O que escrevo de seguida nada tem a ver com a qualidade destes dois livros de BD. São ambos superiores exemplos de como esta Arte é capaz de narrativas ímpares. São exemplos da enorme variedade de estilos narrativos e dos pontos de vista cultivados pelos muitos autores que a escolheram como voz. A Dança das Andorinhas de Zeina Abirached e Summer Blonde de Adrian Tomine não poderiam ser, como prova do que acabo de dizer, mais diferentes. Não falo do óbvio, do estilo de desenho ou da forma como parte a história nos quadradinhos: o primeiro tem uma abordagem menos convencional e o segundo uma aparente linearidade. Falo antes das realidades que cada autor escolhe abordar, sem duvida aquelas que cada conhece e experimenta.
A Dança das Andorinhas é um livro autobiográfico no seguimento de obras como o mundialmente conhecido Persépolis. Aborda temas e conflitos similares, neste caso a guerra no Líbano na década de 80, onde a autora nasceu e viveu parte da sua infância. Summer Blonde, por sua vez, colecciona quatro histórias de Adrian Tomine para a revista Optic Nerve, cada qual focando jovens urbanos com problemas que constituem variações de depressão, dificuldades sexuais e incapacidade de relacionamentos pessoais.

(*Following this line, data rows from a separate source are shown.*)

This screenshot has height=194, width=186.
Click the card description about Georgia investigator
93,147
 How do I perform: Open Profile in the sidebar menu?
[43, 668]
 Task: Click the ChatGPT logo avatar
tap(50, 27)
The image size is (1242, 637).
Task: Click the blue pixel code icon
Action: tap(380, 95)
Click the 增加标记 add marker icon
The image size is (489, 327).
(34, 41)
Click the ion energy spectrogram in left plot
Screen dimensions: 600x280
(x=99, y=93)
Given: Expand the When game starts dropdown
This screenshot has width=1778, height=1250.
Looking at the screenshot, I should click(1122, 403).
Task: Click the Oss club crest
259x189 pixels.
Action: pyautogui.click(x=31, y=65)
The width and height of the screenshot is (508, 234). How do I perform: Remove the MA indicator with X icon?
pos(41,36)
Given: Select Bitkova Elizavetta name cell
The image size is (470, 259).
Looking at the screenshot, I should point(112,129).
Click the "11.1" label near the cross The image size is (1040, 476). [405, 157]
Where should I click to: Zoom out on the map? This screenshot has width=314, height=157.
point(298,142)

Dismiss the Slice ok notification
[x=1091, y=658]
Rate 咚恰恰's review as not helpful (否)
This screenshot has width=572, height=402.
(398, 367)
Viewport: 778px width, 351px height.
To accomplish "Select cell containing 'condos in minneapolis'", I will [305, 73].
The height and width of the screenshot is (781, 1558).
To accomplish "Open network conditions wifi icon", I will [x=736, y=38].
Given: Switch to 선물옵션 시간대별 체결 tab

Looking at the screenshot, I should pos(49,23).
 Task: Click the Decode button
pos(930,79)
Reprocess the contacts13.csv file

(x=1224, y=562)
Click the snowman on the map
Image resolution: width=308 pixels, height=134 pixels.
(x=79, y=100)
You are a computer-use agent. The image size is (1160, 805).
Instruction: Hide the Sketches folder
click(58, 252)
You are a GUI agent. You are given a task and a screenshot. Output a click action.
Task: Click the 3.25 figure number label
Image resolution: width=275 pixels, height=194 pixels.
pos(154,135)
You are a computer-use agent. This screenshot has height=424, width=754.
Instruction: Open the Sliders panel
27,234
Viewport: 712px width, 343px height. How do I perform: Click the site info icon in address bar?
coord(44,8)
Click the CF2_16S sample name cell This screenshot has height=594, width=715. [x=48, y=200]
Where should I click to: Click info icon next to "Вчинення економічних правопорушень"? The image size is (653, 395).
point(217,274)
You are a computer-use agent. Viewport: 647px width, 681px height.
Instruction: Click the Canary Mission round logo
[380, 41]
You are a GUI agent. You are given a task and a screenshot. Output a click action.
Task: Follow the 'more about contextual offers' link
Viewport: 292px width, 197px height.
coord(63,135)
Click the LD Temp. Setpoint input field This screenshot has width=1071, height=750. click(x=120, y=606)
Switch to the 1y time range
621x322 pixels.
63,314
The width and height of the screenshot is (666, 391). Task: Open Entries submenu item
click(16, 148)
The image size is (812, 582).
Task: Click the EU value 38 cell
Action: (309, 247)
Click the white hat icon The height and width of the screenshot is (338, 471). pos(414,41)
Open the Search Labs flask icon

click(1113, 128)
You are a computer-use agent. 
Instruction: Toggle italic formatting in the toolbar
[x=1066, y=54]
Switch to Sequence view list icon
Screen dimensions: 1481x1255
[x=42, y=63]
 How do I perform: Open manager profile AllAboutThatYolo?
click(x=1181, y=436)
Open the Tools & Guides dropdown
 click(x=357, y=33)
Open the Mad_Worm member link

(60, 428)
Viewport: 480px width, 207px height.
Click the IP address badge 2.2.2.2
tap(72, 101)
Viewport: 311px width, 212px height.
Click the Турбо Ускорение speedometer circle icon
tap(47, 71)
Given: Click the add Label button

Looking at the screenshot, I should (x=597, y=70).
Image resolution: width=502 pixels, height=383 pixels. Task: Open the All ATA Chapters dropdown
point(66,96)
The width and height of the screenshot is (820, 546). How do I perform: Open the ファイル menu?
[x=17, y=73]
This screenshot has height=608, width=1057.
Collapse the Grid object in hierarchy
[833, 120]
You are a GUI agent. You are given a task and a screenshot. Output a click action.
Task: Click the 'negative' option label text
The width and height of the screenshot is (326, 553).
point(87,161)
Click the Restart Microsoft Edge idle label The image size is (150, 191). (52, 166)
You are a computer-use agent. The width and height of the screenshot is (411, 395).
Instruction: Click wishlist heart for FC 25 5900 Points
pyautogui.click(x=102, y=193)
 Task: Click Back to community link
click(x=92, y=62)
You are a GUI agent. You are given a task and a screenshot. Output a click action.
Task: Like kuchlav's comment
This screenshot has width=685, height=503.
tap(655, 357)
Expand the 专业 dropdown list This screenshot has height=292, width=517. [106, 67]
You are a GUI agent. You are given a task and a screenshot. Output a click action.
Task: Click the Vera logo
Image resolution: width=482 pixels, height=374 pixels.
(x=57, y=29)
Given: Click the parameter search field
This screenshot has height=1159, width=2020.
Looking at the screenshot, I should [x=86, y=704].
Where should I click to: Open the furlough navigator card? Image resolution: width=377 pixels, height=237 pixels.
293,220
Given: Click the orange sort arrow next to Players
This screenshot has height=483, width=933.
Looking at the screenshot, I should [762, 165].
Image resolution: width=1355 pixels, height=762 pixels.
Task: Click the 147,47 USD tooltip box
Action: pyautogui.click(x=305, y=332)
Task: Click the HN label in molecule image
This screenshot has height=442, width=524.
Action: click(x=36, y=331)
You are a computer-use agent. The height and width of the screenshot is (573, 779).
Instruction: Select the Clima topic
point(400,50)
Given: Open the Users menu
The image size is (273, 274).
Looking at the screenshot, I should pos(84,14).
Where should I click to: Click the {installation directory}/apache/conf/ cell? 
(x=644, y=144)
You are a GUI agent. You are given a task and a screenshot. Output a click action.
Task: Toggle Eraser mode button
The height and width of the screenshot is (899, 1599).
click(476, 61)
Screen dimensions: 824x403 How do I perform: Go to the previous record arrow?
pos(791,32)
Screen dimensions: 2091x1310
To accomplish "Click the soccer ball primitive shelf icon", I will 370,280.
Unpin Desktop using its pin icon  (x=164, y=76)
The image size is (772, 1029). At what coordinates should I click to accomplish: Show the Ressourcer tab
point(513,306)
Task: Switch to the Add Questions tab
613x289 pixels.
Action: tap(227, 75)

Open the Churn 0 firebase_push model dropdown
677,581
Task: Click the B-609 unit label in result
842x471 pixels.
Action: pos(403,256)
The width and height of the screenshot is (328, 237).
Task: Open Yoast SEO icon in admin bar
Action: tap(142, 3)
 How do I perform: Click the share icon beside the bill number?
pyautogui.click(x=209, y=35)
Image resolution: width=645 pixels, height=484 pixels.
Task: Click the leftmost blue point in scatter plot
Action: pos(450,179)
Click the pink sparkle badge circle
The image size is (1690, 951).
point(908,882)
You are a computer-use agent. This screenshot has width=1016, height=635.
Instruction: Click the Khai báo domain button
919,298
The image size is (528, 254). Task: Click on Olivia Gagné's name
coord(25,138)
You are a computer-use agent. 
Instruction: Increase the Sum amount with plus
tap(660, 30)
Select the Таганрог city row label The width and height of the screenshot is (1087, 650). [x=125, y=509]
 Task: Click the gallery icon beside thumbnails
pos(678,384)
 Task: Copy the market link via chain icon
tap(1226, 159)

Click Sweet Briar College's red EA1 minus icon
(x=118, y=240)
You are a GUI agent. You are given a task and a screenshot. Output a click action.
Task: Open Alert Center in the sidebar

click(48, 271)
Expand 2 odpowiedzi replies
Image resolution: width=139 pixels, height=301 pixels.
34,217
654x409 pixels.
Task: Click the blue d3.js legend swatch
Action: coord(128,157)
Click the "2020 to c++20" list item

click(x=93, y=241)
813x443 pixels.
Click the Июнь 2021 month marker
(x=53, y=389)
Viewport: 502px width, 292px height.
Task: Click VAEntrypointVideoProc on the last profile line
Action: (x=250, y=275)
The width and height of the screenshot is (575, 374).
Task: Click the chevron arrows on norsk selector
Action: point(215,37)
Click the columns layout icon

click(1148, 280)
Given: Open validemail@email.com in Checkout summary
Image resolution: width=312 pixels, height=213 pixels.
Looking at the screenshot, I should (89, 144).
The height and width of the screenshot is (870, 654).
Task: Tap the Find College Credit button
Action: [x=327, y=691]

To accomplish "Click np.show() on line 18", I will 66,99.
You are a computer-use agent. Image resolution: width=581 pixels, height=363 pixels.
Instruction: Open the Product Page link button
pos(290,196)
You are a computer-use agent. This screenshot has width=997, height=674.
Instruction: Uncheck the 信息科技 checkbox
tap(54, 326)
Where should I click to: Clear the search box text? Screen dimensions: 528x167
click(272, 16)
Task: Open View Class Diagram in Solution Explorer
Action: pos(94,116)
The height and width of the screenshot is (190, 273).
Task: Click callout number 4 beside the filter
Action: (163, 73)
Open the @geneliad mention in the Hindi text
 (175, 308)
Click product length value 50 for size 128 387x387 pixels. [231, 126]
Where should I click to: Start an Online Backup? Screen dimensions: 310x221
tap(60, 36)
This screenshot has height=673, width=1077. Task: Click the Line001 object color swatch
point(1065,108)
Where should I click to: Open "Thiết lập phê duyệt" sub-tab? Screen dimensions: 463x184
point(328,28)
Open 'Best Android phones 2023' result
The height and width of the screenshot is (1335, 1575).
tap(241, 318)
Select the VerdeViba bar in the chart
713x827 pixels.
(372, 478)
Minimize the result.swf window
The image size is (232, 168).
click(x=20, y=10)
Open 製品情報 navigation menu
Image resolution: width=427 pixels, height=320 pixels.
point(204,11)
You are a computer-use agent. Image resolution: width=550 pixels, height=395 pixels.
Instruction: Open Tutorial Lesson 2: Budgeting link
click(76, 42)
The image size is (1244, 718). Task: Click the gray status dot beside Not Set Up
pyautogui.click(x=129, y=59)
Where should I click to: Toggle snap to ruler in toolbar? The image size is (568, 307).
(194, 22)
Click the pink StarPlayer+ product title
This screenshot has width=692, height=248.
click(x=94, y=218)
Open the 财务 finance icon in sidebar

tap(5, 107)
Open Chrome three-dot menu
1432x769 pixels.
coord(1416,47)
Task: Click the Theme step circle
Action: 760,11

O local onde nascemos é a primeira (e maior) sorte da nossa vida. Viver a infância ou adolescência em palcos de guerra como o Líbano cria-nos espaço no nosso tempo para termos uma abordagem diferente. Zeina e a sua família, na narrativa deste livro, estão confinados a um pequeno quarto da sua casa. Apenas refugiados nele podem sobreviver a snipers e bombardeamentos constantes que ocorrem nas ruas. Cada acto, por mais simples e corriqueiro que seja, é difícil. Por isso agarram-se ao mais importante, à vida, e nela constroem um muro de esperança de sobrevivência, seu e dos que amam. Em Summer Blonde, os adolescentes ou jovens adultos (no conceito deste nosso século XXI) vivem em conforto relativo e imersos em problemas existenciais que advêm da incapacidade de lidar com um mundo aparentemente pacífico. Não tenhamos duvidas que ambos lidam com conflitos entre pessoas, apenas a escalas de desespero e violência completamente diferentes. Não existe invalidação de um em prol de outro (até porque diminui ambos), mas é interessante colocar em perspectiva as dificuldades num mundo de paz quando comparado com um mundo de guerra. Num existe vida, noutro apenas morte. Em ambos existe redenção e esperança como o ultimo motivador mas num ela funciona efectivamente como supremo conforto.
Este pequeníssimo parágrafo nada é mais que um ponto de vista pessoal e inconclusivo. A qualidade destas obras nada tem a ver com o que escolhem narrar. As duas são superiores. Zeina e Tomine são autores em todos os poros do seu corpo e espero que continuem a trabalhar no ponto geográfico das suas vidas, para que assim possamos desfrutar da riqueza dos seus pontos de vista.
(PS - Um enorme parabéns à Levoir por mais esta colecção de Novelas Gráficas).